In her latest work, Ceci N’est Pas Un Viol, which translates to This is Not a Rape, former Columbia University student Emma Sulkowicz, has posted a video of her having sex with an actor, which she warns “may resemble rape.” The video is preceded by a written explanation and a list of questions asking the viewer to introspect on their own motives and desires.
Former Columbia University student Emma Sulkowicz released this latest art project online in June 2015. Her earlier performance artwork, Mattress Performance (Carry That Weight) was a protest performance aimed at drawing attention to the insensitive treatment meted out to college campus rape victims by their universities.
Sulkowicz alleged that a fellow student had raped her in her dorm room in 2012 and she announced that the Mattress Performance would continue till he was expelled from, or left the university. He continues to maintain that the sexual encounter was consensual. The performance began in September 2014 and went on until May 2015, when both of them graduated.
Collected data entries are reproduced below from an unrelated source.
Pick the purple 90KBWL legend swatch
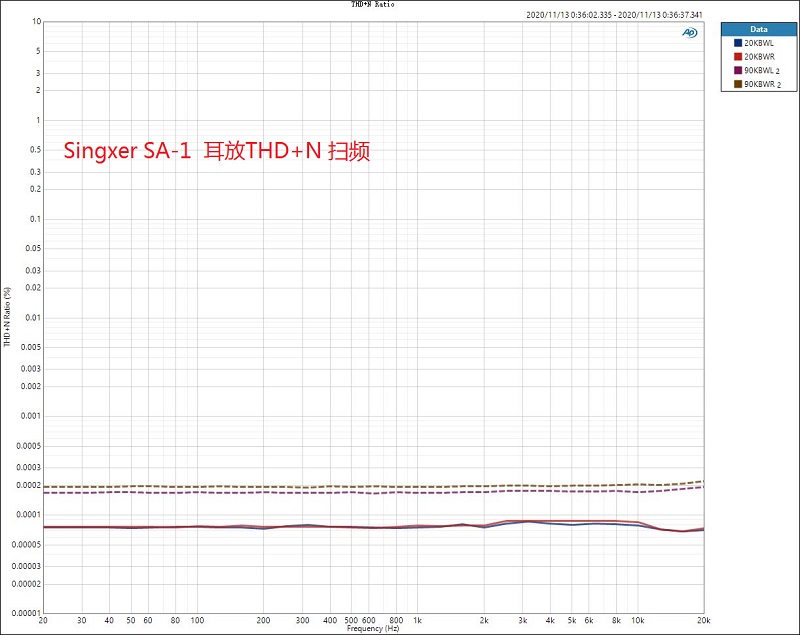The height and width of the screenshot is (635, 800). [738, 71]
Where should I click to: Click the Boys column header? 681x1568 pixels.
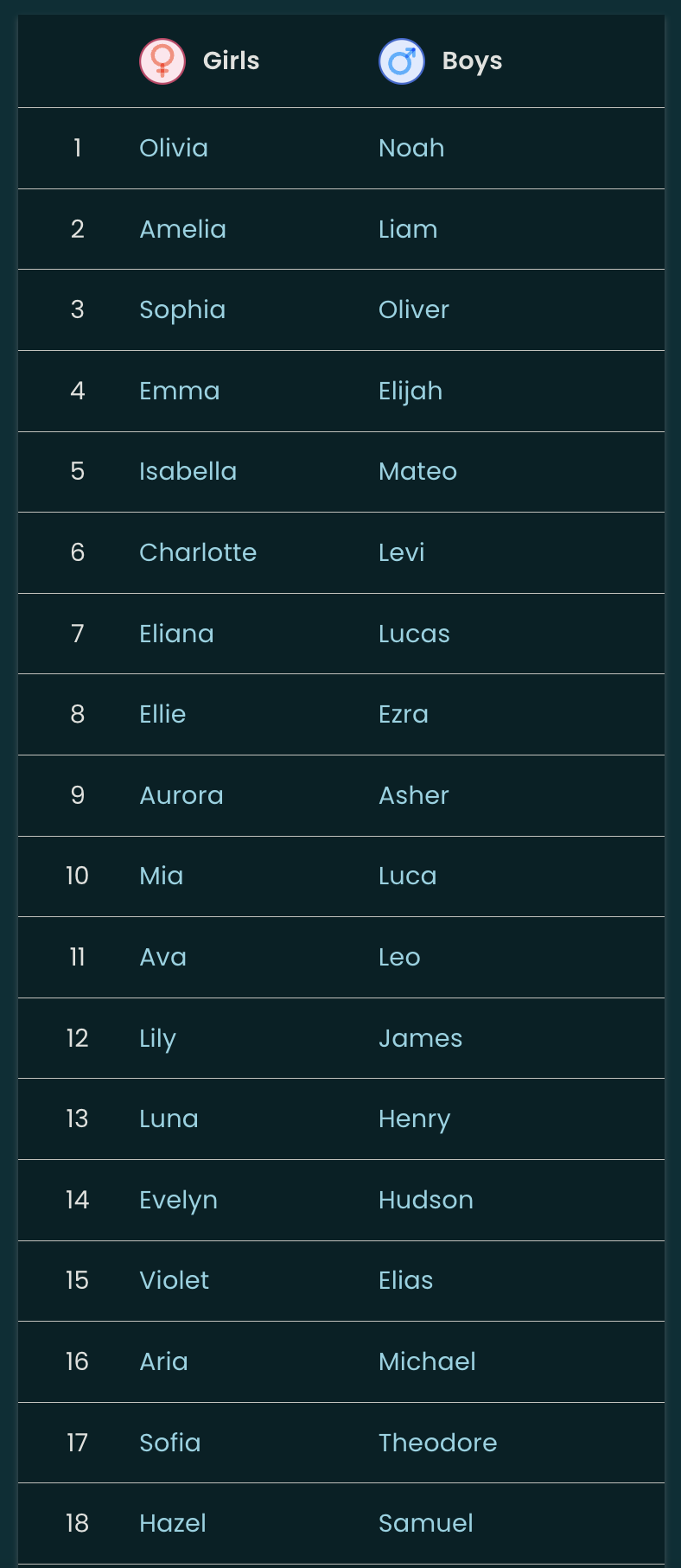point(472,61)
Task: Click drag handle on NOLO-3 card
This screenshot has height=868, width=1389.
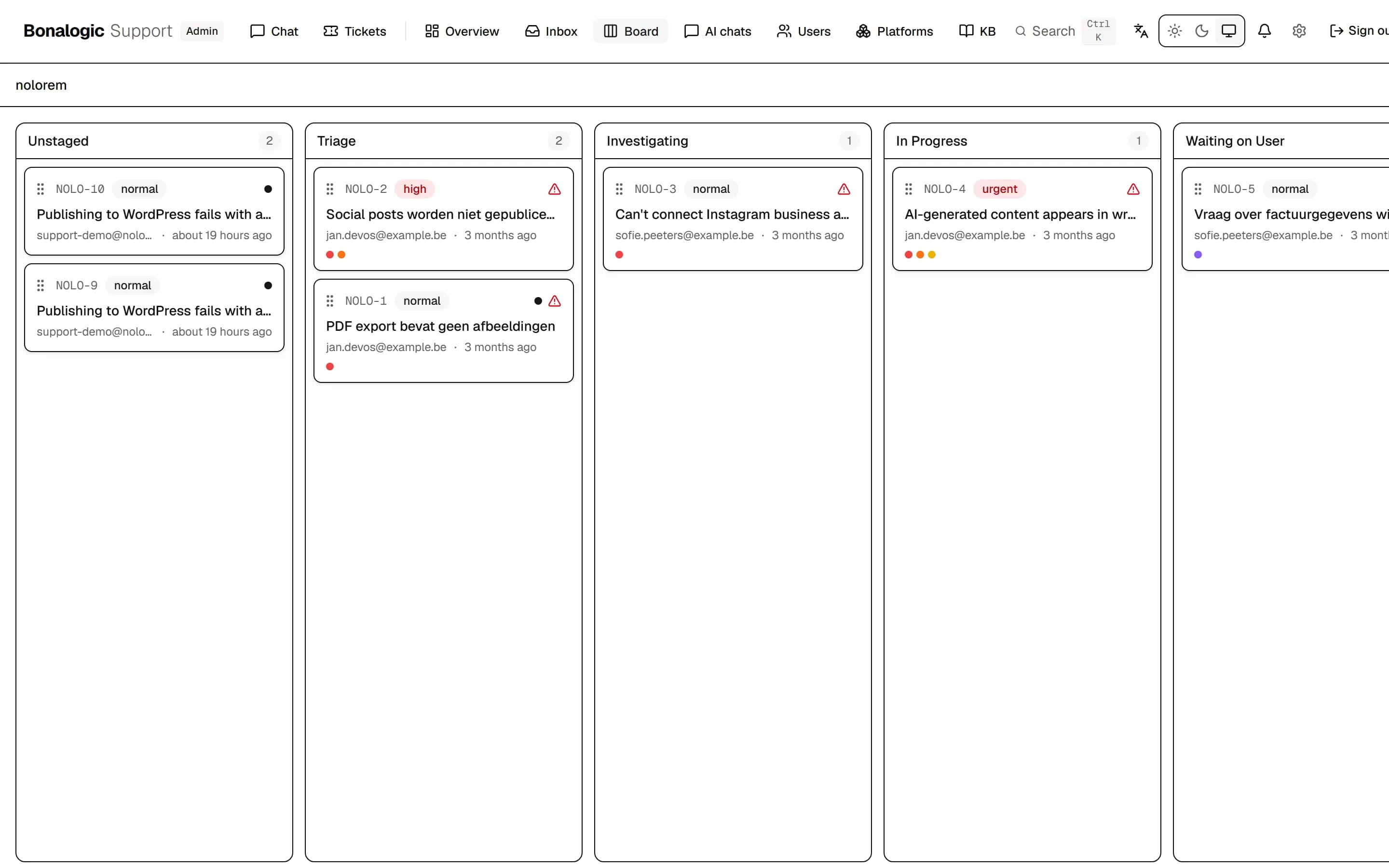Action: click(619, 189)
The new video has received support as well as faced flak online. But, the key here is that it is not the video itself that serves as the art — it is the reactions of the viewers and visitors to the page.
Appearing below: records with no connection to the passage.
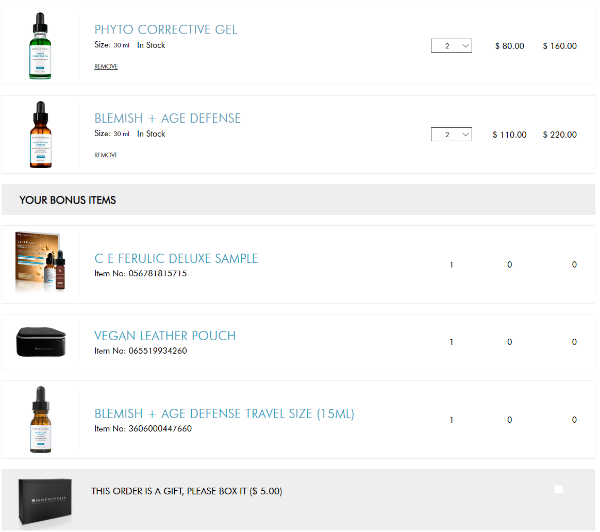This screenshot has height=532, width=600.
Task: Open the Vegan Leather Pouch title link
Action: point(165,336)
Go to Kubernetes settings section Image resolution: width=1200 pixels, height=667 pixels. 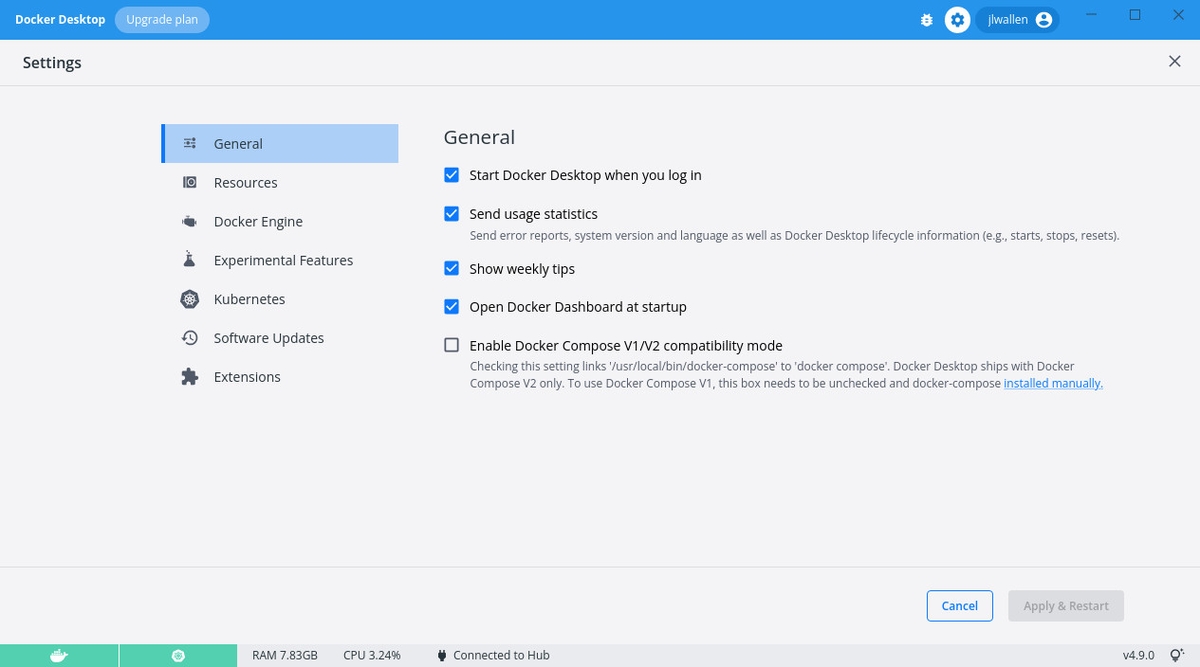coord(249,299)
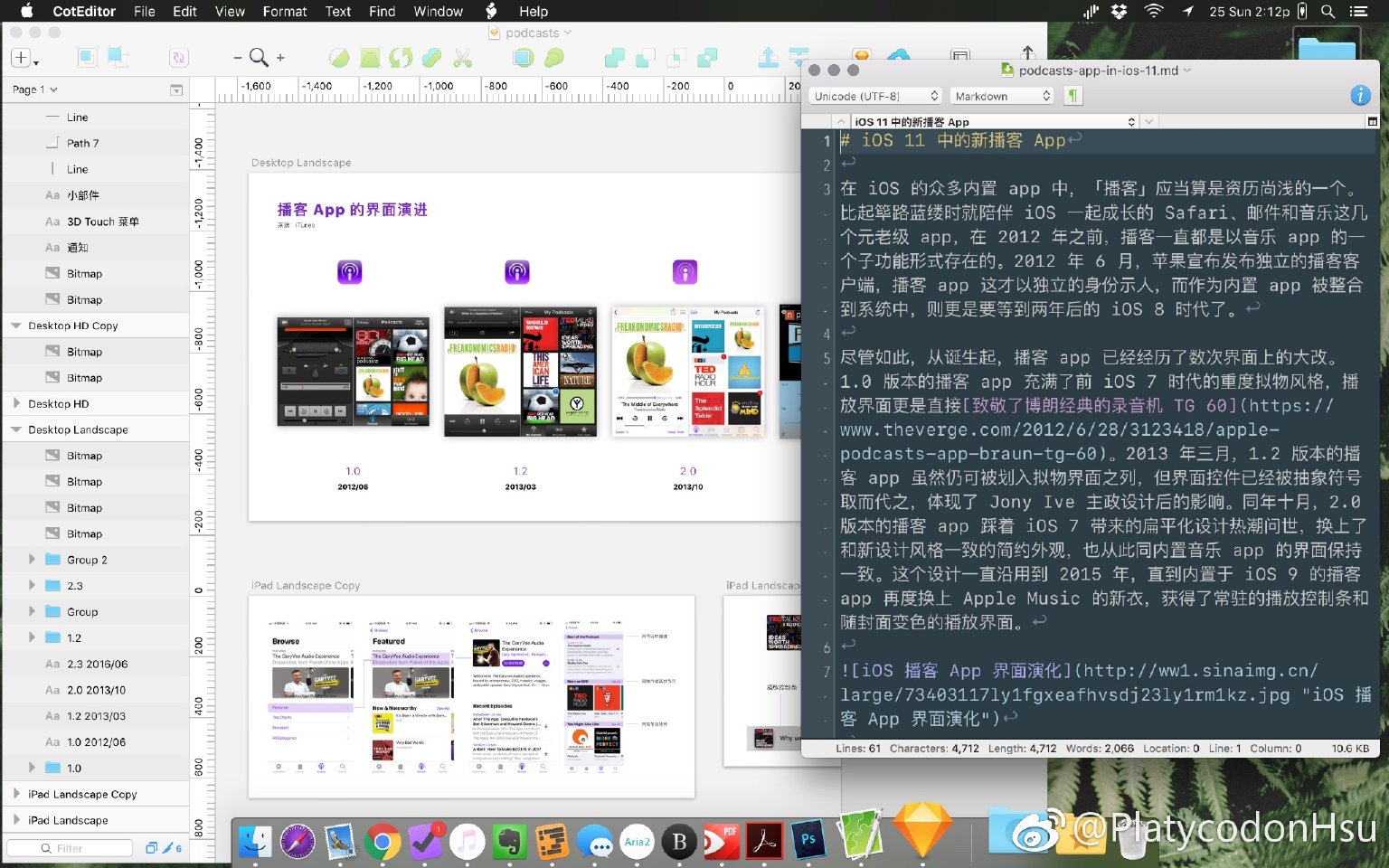Viewport: 1389px width, 868px height.
Task: Toggle the split editor view button
Action: pos(1372,121)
Ceci N’est Pas Un Viol is not about one night in August, 2012. It’s about your decisions, starting now. It’s only a reenactment if you disregard my words. It’s about you, not him.
— Emma Sulkowicz
Sulkowicz lists some preconditions to the viewer: she asks them not to watch if their “motives would upset me, my desires are unclear to you, or my nuances are indecipherable.” These pose as her conditions for consent.
And to those who watch the video without meeting her preconditions, she says, “If you watch this video without my consent, then I hope you reflect on your reasons for objectifying me and participating in my rape, for, in that case, you were the one who couldn’t resist the urge to make Ceci N’est Pas Un Viol about what you wanted to make it about: rape.”
The comments under the video are a mix of support, hatred, blatant dismissal of her rape allegations, and often, attacks on her character. Her motive is to turn a mirror on the commentator.
The project has ignited several debates about the image of a perfect rape victim, the question of what is rape and even what constitutes art.